Foundation/AGM2024/Election to Board/Answers and manifestos/Q12 Data Quality and Protection

From OpenStreetMap Wiki
Jump to navigation Jump to search

Data Quality and Protection

In light of recent vandalism incidents, what if anything should the Board do differently in the area of data protection and quality assurance?

Candidates: Craig Allan | Brazil Singh | Courtney Cook Williamson | Maurizio Napolitano | Can Ünen | Michael Montani | Andrés Gómez Casanova | Laura Mugeha | Héctor Ochoa Ortiz | Arun Ganesh

Craig Allan - Q12 Data Quality and Protection

The Data WG and the Operations WG are leading in this issue and doing excellent work. They are planning counter-measures. The Board fully supports but does not direct them. My opinion is: Vandalism should be predicted, detected and repaired rapidly. Prediction and detection methods would involve some variety of pattern matching. We could explore using AI in this space. We might also introduce varying trust levels and allowed actions for new and more experienced mappers. Vandalism repair requires a quickly implemented local freeze on edits in the vandalised area to stop innocent contributors editing on top of vandalised data. Then application of a smart roll-back procedure to restore the site to its pre-vandalised condition. Quality assurance is getting some attention at the moment. Community oversight is our most powerful method for detection and correction of errors in mapping and we see no change in that. There are a variety of data checker applications which also have an important role in helping the community to identify and fix problems. Out-dated data is a different quality problem. We need to look at implementing a time-out on objects after which they can be flagged for checking. The time-out can vary intelligently per object type. For example, retail POIs should be short, maybe 2 years, while stable POIs like historical monuments can be 25 years or more.

Brazil Singh - Q12 Data Quality and Protection

Addressing recent vandalism incidents in OpenStreetMap (OSM) requires a multi-faceted approach to enhance data protection and quality assurance. I believe the Board should consider doing differently to improve in these areas. Board should invest in advanced monitoring tools that can detect and alert for suspicious or anomalous changes in real-time. These tools should be capable of identifying patterns that suggest vandalism or other harmful activities. Also explore the use of machine learning and AI to analyze changes and predict potential vandalism. We have to enhance the role of the community in data validation by encouraging more frequent and rigorous review of changesets. On more thing is Simplify and streamline the process for community members to report suspicious activity or vandalism. Ensuring that reports are reviewed and acted upon promptly is crucial for maintaining data integrity. Also Local communities should establish local moderation teams that can quickly address issues specific to their regions. These teams can provide valuable insights and rapid response to localized vandalism.

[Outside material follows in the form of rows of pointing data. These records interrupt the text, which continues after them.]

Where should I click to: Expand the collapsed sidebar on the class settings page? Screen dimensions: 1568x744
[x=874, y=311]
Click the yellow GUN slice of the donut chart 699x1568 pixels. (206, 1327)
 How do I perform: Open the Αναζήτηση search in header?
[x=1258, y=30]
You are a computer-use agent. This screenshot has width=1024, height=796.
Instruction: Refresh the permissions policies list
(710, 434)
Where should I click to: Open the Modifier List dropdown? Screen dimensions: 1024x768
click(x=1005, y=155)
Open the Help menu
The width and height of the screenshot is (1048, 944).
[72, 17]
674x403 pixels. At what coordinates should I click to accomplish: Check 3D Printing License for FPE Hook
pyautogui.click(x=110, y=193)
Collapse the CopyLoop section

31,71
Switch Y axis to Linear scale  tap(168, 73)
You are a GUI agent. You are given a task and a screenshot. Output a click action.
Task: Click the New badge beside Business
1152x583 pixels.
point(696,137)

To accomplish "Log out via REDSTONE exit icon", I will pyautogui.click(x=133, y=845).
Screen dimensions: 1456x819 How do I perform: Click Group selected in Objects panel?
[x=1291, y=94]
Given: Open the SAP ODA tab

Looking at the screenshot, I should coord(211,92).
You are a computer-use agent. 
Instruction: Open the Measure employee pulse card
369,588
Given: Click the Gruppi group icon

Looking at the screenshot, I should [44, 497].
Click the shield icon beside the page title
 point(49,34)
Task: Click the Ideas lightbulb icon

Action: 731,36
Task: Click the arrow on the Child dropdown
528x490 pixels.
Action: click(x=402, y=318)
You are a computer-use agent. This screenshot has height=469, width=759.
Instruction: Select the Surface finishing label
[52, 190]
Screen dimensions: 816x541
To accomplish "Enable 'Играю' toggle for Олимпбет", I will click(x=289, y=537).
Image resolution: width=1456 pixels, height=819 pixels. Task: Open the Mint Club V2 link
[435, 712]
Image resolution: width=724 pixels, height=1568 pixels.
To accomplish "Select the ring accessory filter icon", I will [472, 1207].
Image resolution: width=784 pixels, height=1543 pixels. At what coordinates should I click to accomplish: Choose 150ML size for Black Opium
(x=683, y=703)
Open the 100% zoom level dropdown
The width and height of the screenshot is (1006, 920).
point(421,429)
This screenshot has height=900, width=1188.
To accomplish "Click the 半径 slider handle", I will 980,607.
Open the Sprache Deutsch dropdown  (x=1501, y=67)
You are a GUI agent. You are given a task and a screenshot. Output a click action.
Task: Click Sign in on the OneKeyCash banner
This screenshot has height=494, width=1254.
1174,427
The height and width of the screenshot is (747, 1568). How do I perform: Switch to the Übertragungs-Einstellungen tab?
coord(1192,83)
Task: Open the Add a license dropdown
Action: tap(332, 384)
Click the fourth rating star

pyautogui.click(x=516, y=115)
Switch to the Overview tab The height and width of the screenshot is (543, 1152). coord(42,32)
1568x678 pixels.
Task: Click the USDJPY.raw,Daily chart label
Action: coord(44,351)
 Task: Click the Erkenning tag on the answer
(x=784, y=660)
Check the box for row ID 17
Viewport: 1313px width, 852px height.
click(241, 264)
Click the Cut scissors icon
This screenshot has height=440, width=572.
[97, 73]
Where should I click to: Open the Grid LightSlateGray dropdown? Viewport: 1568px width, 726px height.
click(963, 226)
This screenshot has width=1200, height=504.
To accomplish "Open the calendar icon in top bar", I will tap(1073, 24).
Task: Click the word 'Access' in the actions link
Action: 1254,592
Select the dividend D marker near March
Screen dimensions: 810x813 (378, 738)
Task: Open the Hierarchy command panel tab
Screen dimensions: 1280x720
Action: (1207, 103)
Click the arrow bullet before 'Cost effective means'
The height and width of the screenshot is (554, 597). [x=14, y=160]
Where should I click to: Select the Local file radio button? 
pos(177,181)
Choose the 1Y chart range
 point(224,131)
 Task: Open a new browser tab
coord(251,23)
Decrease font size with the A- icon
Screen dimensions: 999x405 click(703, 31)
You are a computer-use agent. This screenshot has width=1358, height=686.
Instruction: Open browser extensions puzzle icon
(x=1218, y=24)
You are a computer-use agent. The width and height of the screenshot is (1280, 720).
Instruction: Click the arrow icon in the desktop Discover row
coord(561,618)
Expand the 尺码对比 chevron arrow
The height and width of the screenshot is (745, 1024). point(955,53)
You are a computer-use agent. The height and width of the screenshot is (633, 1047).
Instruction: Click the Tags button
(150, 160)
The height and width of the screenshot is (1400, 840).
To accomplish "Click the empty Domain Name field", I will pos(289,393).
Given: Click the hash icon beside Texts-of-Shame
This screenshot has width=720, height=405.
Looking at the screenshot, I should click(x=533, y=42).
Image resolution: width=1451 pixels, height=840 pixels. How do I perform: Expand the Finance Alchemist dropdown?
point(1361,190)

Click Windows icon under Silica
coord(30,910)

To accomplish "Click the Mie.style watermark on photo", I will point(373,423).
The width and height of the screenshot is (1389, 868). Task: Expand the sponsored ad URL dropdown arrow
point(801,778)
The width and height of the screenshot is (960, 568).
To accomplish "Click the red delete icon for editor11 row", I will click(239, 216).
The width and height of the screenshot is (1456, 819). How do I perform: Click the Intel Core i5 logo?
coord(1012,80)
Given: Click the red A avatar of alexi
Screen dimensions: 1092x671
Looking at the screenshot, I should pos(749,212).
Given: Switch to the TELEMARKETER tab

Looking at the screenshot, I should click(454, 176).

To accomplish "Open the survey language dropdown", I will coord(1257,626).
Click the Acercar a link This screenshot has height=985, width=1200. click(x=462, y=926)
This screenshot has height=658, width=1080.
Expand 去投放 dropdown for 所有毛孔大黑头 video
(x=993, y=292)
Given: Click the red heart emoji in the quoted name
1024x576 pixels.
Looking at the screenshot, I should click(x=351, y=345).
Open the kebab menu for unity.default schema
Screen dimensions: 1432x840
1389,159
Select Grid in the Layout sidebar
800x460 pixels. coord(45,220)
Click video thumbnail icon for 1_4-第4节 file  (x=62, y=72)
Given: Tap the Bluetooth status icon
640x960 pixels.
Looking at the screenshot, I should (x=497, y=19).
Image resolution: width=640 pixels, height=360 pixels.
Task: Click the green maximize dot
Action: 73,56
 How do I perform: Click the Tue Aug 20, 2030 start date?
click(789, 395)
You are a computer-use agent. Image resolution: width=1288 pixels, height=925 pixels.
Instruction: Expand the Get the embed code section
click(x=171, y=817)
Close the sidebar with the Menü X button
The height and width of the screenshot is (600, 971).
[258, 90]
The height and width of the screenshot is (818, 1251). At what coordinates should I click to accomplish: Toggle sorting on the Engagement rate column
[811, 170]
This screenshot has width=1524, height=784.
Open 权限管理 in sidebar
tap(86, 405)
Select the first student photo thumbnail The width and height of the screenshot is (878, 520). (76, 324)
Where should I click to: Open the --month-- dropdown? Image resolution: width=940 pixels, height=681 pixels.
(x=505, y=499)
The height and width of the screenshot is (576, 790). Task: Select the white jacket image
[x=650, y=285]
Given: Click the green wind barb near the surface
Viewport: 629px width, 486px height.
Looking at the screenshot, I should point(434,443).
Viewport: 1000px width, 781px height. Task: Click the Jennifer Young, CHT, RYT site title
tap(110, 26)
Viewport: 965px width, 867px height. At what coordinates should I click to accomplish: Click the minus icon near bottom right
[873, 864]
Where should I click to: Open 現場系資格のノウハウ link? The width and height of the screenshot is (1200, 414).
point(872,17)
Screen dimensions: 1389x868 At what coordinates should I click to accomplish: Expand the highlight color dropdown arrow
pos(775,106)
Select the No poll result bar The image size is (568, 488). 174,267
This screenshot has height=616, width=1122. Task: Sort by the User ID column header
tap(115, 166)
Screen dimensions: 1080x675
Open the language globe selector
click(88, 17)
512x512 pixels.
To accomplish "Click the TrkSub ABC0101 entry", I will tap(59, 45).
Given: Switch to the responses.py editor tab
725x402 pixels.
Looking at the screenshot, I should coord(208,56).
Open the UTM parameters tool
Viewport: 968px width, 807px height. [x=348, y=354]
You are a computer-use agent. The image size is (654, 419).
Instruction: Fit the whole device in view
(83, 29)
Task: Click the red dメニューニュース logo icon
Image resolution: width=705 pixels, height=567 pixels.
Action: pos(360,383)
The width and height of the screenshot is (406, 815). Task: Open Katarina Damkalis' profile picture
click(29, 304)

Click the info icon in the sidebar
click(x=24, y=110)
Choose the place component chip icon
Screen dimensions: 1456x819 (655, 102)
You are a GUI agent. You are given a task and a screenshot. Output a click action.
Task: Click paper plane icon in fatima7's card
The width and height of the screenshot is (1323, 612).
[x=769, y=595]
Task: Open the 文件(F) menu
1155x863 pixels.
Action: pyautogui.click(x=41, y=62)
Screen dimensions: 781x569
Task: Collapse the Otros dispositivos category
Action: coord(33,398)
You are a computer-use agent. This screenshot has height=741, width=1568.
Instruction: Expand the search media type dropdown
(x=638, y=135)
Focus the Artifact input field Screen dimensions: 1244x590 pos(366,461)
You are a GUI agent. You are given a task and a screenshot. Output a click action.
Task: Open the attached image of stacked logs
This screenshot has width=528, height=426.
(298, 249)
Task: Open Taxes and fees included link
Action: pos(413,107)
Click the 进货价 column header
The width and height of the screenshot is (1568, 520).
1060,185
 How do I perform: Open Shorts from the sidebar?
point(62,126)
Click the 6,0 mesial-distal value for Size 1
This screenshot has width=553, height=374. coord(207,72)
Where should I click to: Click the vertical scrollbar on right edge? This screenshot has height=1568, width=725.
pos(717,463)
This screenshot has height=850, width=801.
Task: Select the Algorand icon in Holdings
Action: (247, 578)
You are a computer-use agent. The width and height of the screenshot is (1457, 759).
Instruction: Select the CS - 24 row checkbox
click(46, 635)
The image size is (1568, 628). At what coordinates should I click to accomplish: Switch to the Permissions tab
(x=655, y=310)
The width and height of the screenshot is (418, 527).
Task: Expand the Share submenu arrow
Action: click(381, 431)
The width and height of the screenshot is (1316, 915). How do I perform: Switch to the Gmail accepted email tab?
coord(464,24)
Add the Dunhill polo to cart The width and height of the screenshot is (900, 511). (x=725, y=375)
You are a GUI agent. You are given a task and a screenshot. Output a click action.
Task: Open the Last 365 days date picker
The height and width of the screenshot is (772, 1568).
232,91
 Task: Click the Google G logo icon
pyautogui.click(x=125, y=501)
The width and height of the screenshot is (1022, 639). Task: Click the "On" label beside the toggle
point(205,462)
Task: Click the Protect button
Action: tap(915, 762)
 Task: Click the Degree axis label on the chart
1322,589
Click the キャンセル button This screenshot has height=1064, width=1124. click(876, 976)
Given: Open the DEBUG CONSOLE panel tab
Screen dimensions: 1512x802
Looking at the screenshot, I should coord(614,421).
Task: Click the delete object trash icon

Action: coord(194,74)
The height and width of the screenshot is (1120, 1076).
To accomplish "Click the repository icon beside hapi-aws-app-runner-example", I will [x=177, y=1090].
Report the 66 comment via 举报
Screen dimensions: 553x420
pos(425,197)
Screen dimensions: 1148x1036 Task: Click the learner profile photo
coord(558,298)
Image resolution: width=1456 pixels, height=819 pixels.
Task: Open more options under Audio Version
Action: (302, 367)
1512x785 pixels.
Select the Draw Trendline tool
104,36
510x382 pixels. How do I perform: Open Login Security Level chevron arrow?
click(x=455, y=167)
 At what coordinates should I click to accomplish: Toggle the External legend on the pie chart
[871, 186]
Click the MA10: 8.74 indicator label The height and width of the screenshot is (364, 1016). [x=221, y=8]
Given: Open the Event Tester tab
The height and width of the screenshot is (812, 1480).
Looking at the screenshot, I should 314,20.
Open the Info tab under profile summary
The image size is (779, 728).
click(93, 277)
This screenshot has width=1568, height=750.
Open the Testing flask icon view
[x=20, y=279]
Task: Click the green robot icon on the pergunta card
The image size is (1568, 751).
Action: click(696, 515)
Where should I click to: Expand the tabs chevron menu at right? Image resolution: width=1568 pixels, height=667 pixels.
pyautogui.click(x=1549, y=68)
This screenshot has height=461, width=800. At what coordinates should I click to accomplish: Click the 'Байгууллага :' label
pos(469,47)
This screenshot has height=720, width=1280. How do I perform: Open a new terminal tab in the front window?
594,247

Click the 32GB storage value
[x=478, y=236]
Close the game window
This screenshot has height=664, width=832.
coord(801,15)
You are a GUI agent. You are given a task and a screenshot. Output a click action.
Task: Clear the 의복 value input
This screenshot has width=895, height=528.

Courtney Cook Williamson - Q12 Data Quality and Protection

I am not qualified to comment on the technology, but I do know we need smart people to be supported with time and financial resources wherever possible to work on it.

Maurizio Napolitano - Q12 Data Quality and Protection

The natural response is that the Board should strengthen its collaboration with the Data Working Group, developing better tools to detect and prevent vandalism. This is already happening and should be further enhanced. One way to achieve this is through education. It is equally important to create training initiatives that improve the community’s resilience to vandalism. Promoting greater awareness and responsibility among contributors can reduce vandalism. Additionally, fostering dialogue with OSM ecosystem players for tools, suggestions, and data improvement initiatives is essential.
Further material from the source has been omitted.